Hi,
Jim here with an on topic question. Since the mention of CP/M, et al, I have
been
looking for the CP/M-86 original version 1.0 on the 8 inch single density
floppy. I
have the manuals (reprints/copies). I also have CP/M-86 for the IBM-PC, on
5.25 and 3.5 inch media, However I have yet to find anyone with the 8 inch
disk
that is the bootable version. This ran on the Intel 86-12 CPU board and had
drivers
that could be modified for various devices. I have an IDE driver software
fix that
will let me use IDE drives with my SBC-86/12 system. Any help out there?
Thanks
Jim
WB2FCN
----- Original Message -----
From: "Tom Jennings" <tomj(a)wps.com>
To: "General Discussion: On-Topic Posts Only" <cctech(a)classiccmp.org>
Sent: Monday, November 03, 2003 3:13 PM
Subject: Re: MDOS (Motorola EXORciser) disk format ?
On Sun, 2003-11-02 at 14:54, Fred Cisin wrote:
> A friend of mine has a pile (55) 8"
floppies which were created
> on a Motorola EXORciser MDOS system. Does anyone know if the data
> on these disks can be recovered on a CPM system or similar, or will
> he need to find an EXORciser?
CP/M, since it's so close to the iron anyways, is probably a good way to
do a sector dump of the disk. Copy it to a modern machine and
post-process the data.
Getting the sector data off is the task. If it's hard-sectored, you're
probably screwed. (Turn the diskette inside it's sleeve; there should
only be one (a pair?) of index holes. If you see 12 or so holes it's
hard-sectored. Not many 8" diskettes were hard sectored.)
There were two flavors of floppy controller chip in the 70's and 80's,
th Western Digital chips and the NEC 765. I always preferred the WD
chips (1791? 1793? I forget!) They were the best for diskette hacking.
They would read any damn old FM or MFM signal, and you could dump to
memory and do the bit extraction in software. Very cool. The NEC765,
though nominally easier to do certain things, was a lot less flexible
and far more fussy about format.
(I used to run my 86DOS 0.86/MSDOS1.25/MSDOS2.00 system on DSDD 8"

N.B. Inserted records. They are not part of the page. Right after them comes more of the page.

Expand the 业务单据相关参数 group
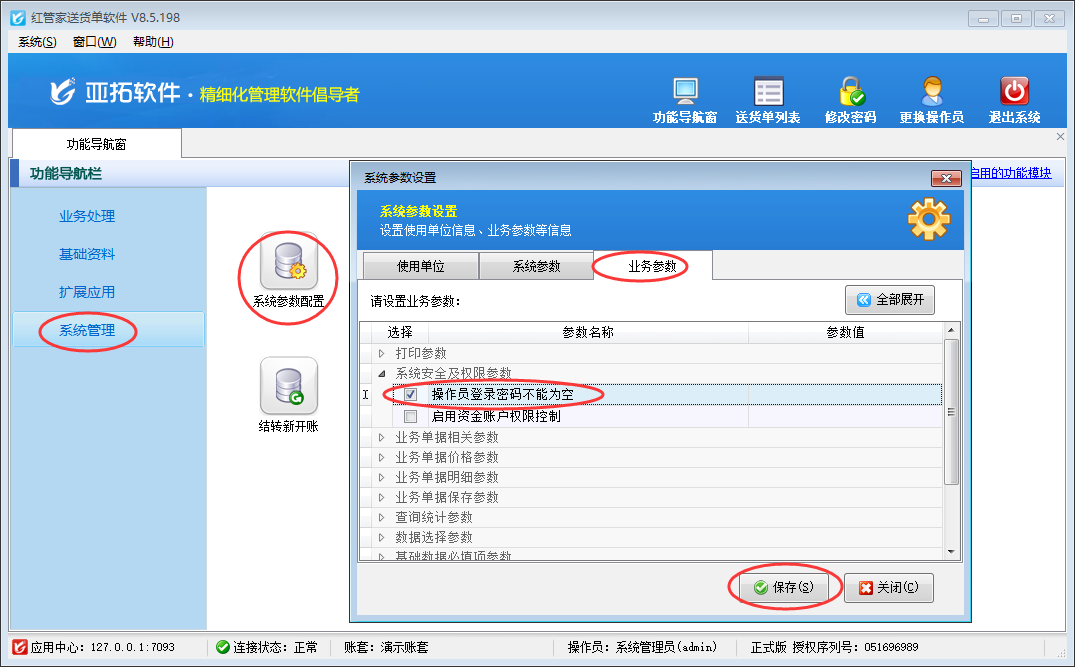 point(381,437)
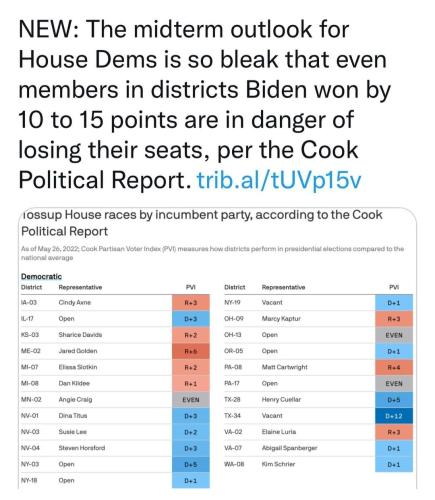Open the trib.al/tUVp15v link
The height and width of the screenshot is (500, 435).
[279, 180]
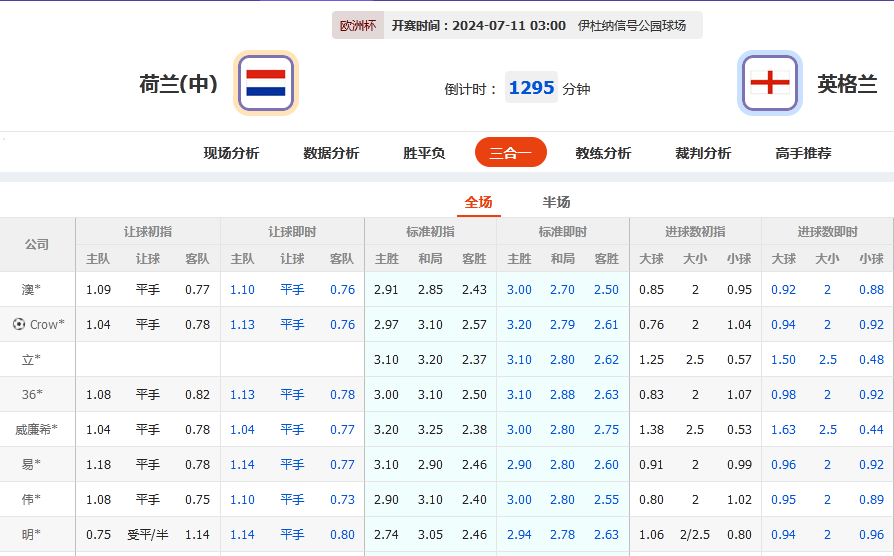
Task: Open the 现场分析 tab
Action: 231,153

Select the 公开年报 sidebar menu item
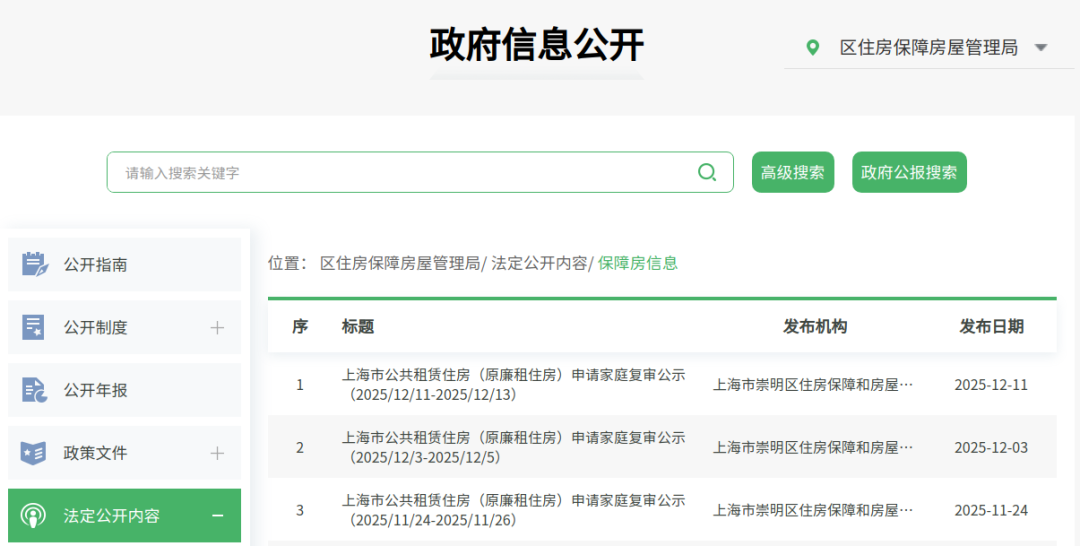click(96, 390)
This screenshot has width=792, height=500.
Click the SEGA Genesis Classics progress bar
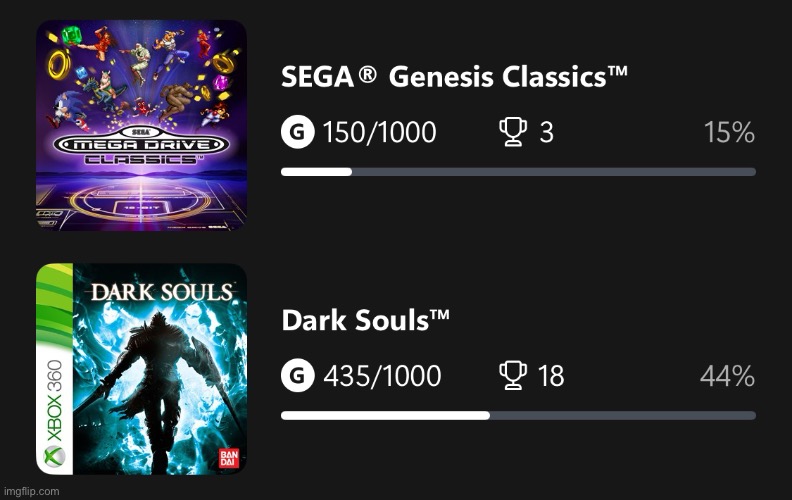tap(518, 172)
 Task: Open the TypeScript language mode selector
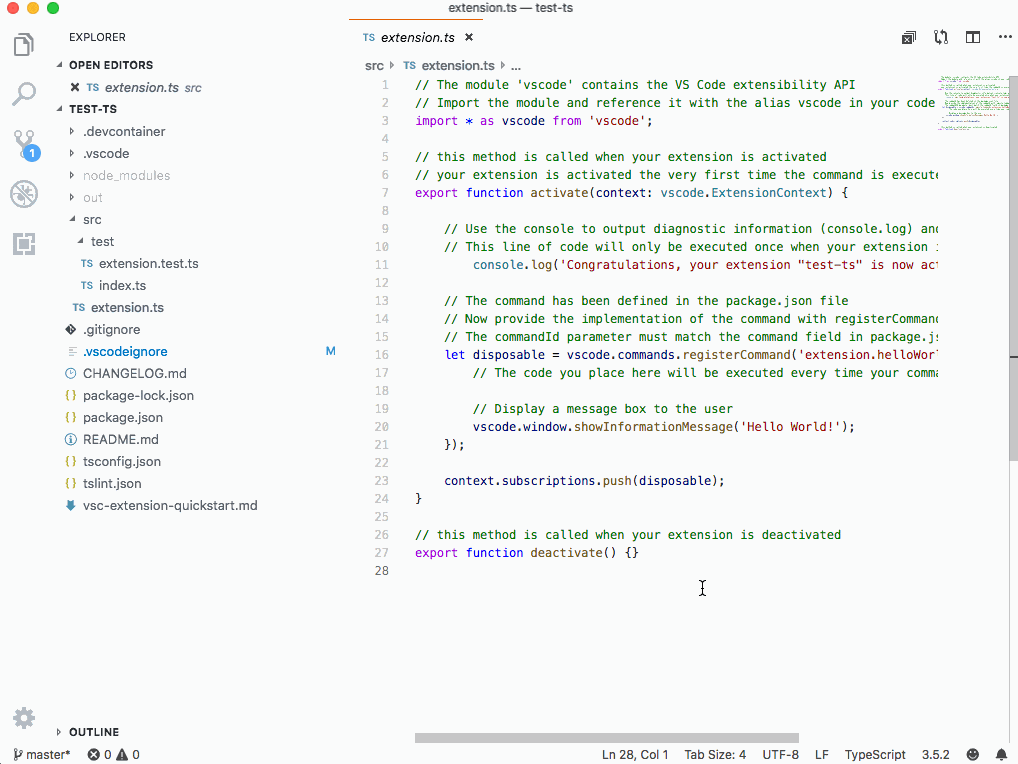(874, 754)
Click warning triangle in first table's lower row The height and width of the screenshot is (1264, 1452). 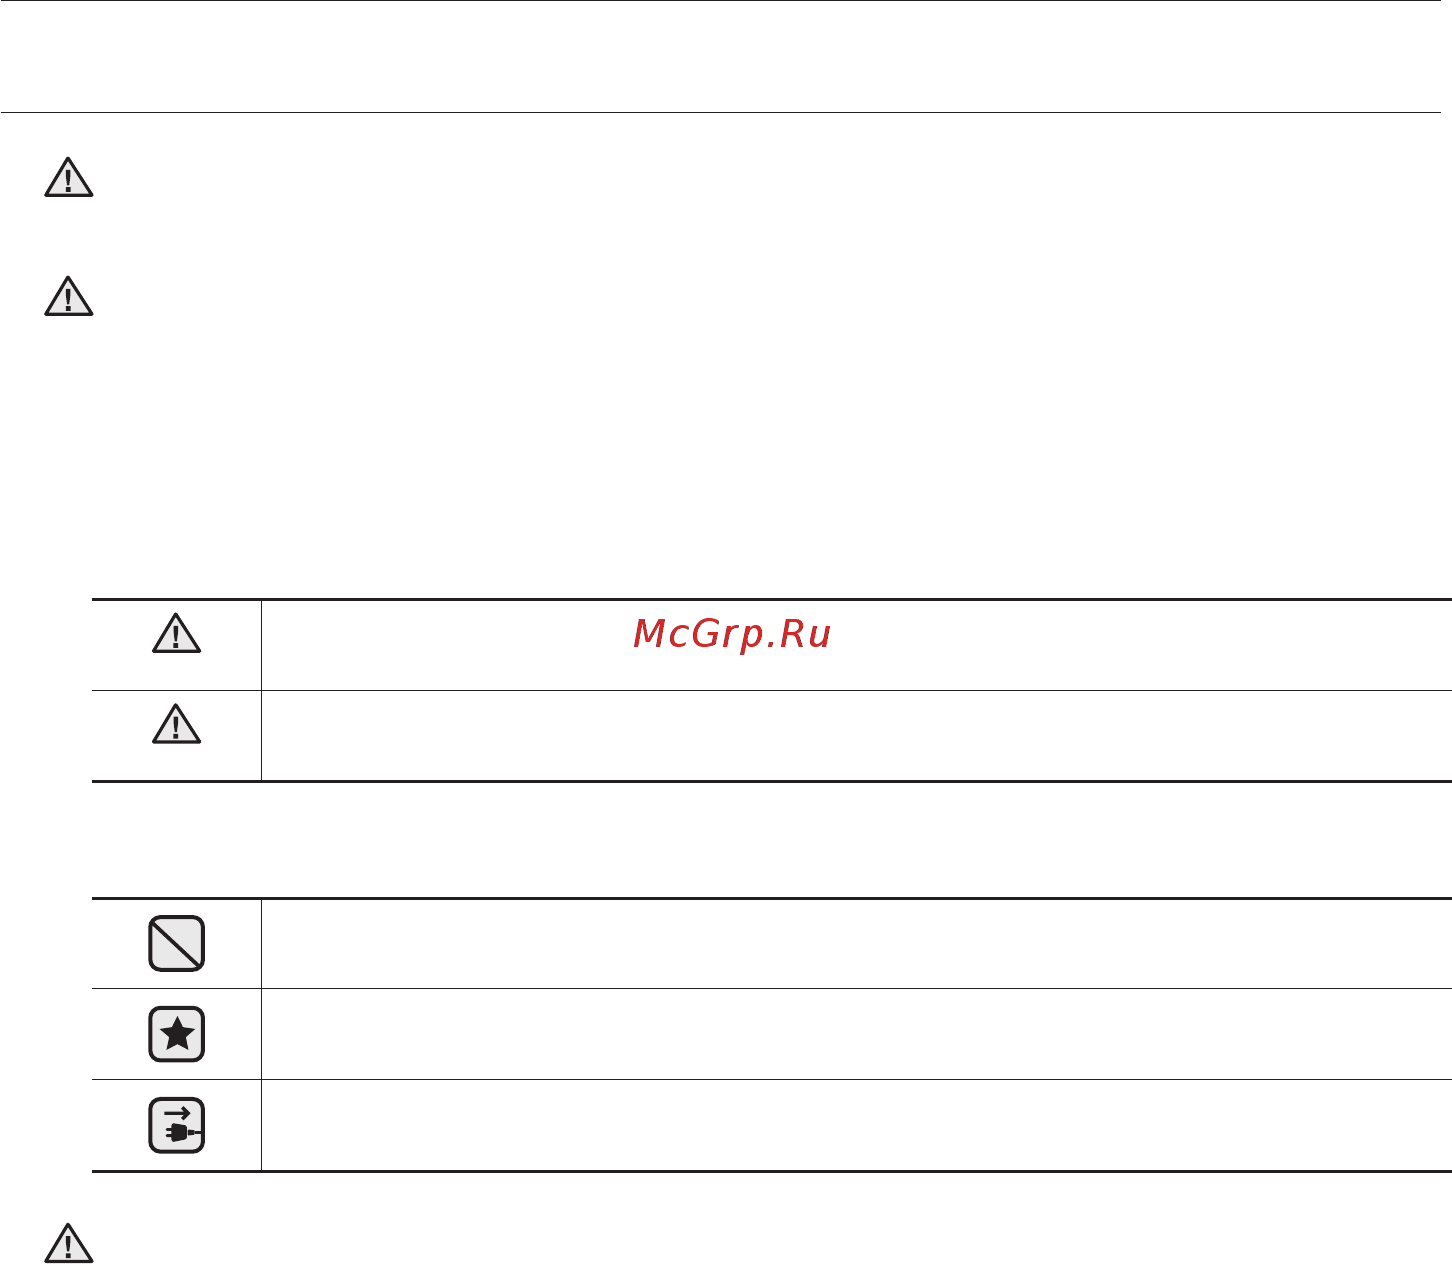tap(177, 725)
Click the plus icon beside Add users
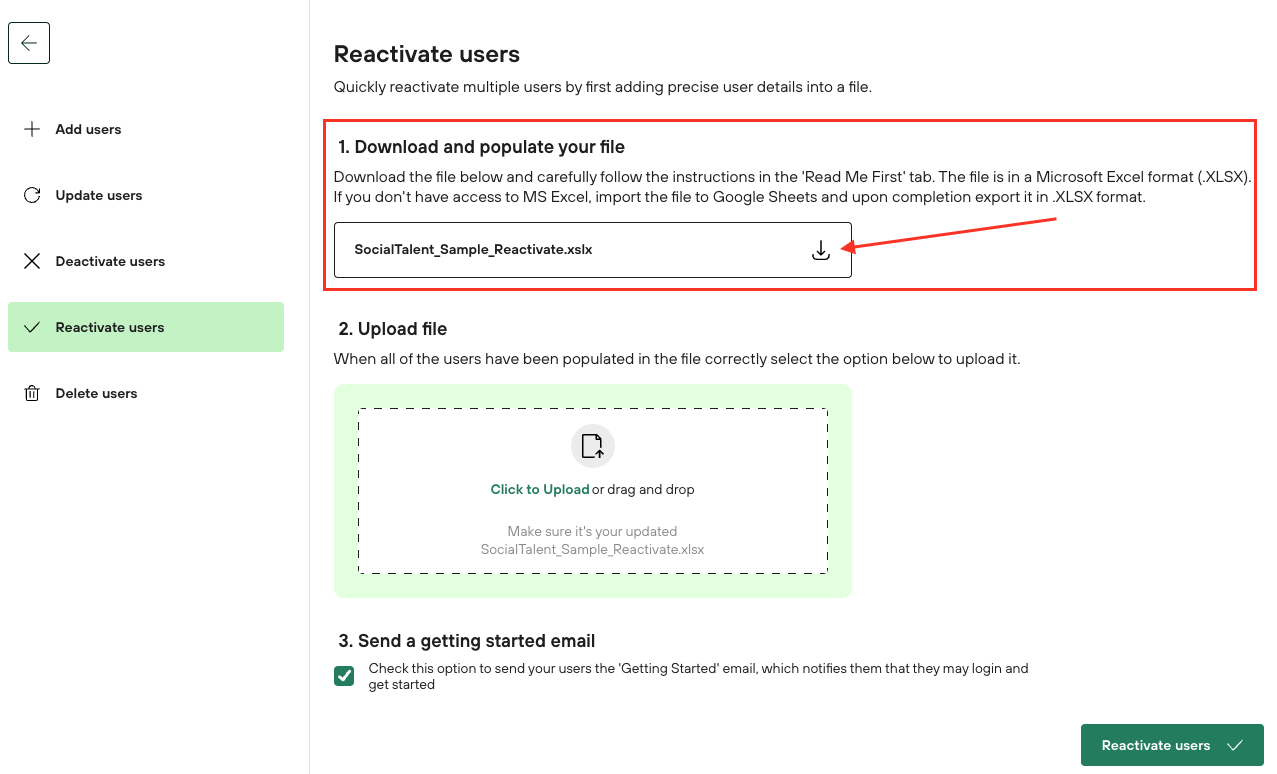 [32, 129]
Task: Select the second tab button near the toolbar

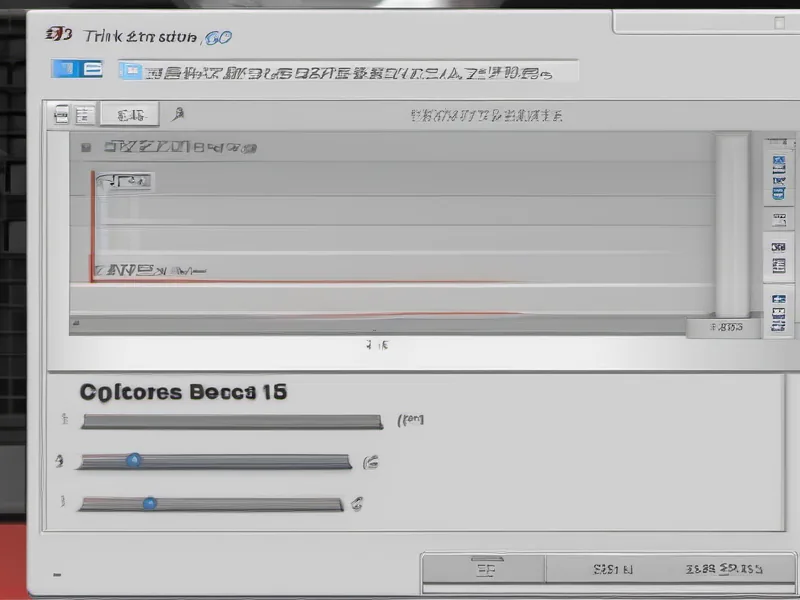Action: [87, 112]
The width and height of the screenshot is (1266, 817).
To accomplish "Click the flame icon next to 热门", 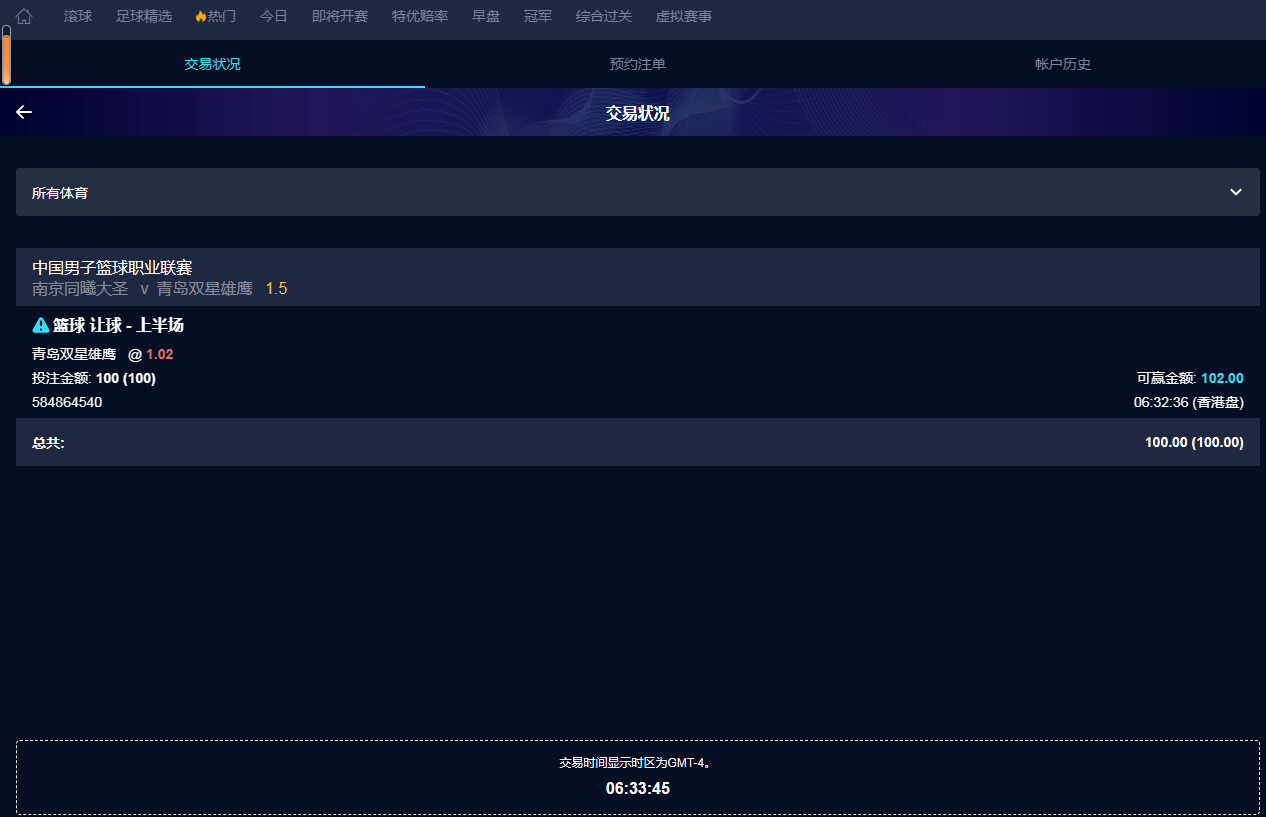I will click(x=200, y=15).
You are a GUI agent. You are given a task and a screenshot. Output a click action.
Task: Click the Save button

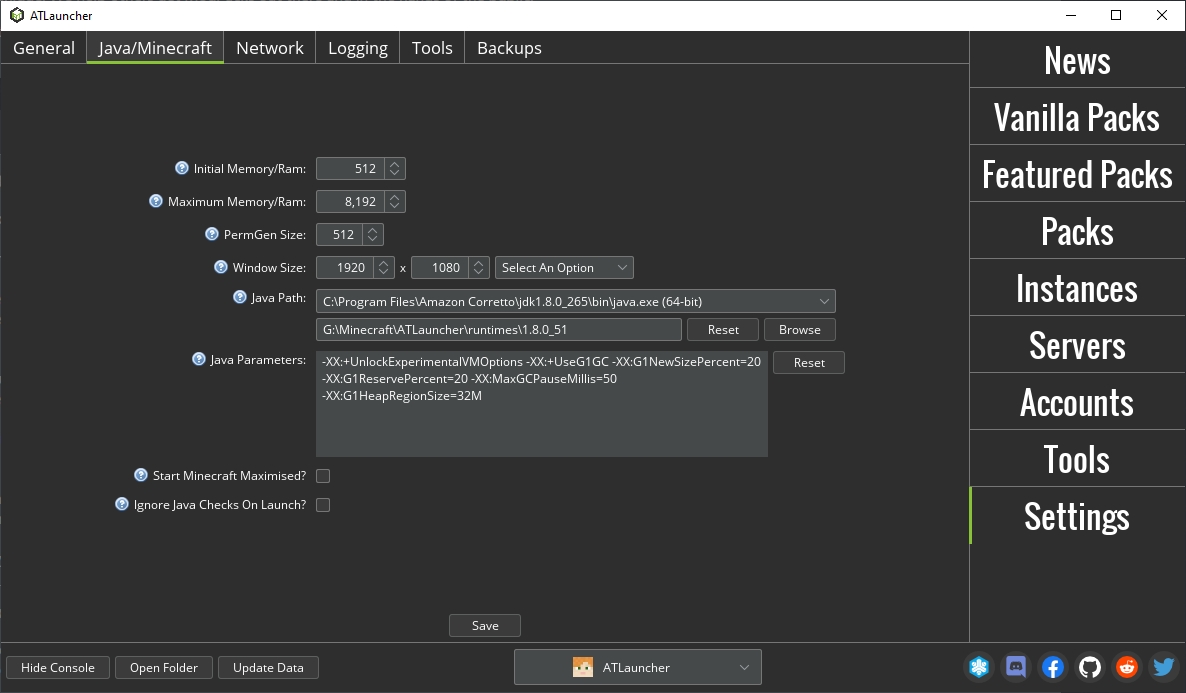pyautogui.click(x=485, y=626)
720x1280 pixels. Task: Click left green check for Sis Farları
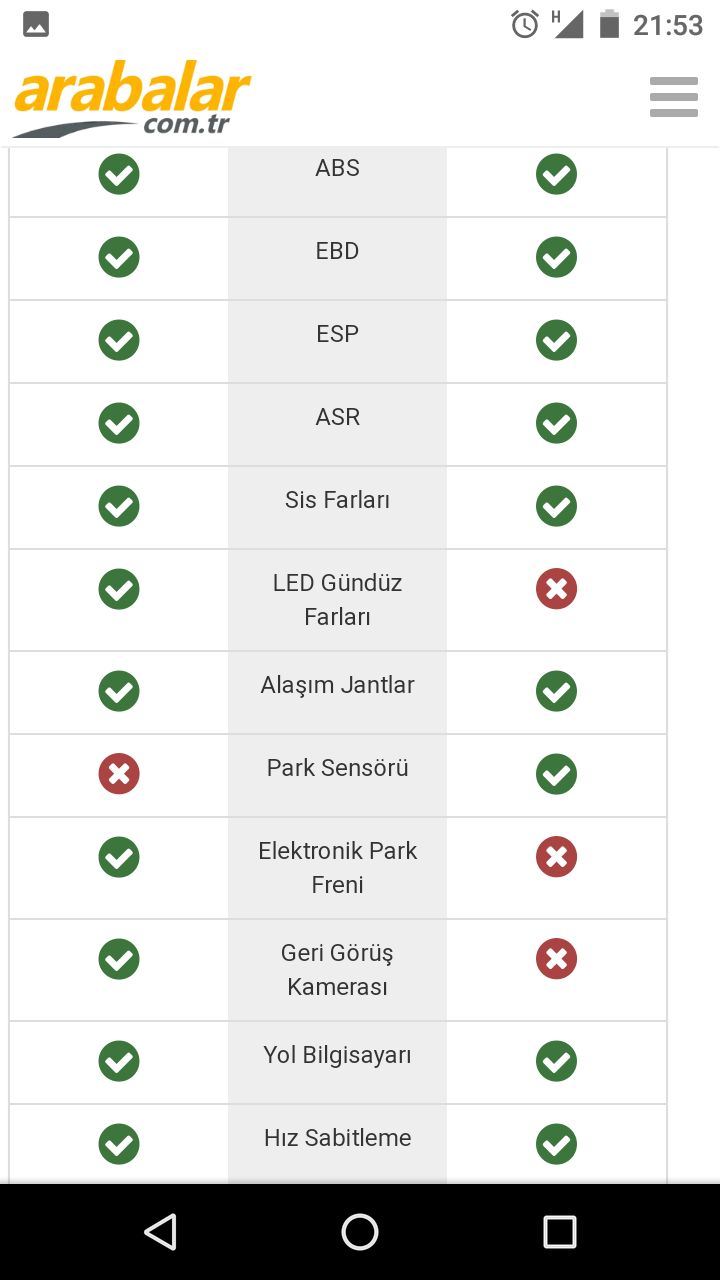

floppies with 9 1K sectors per track. I thought I was very cool for
doing this (cringe)).
The short of it is, if you have a CP/M system with a WD controller, you
can write nice dumb code to do a 'track dump' if you have enough memory
or a sector dump if you don't and see what's electrically on the
diskette.
I wish I had all my old data. I used to pore over floppy track dumps and
could read the MFM header (it's easy) to determine all sorts of stuff.
It's not mysterious, just obscure.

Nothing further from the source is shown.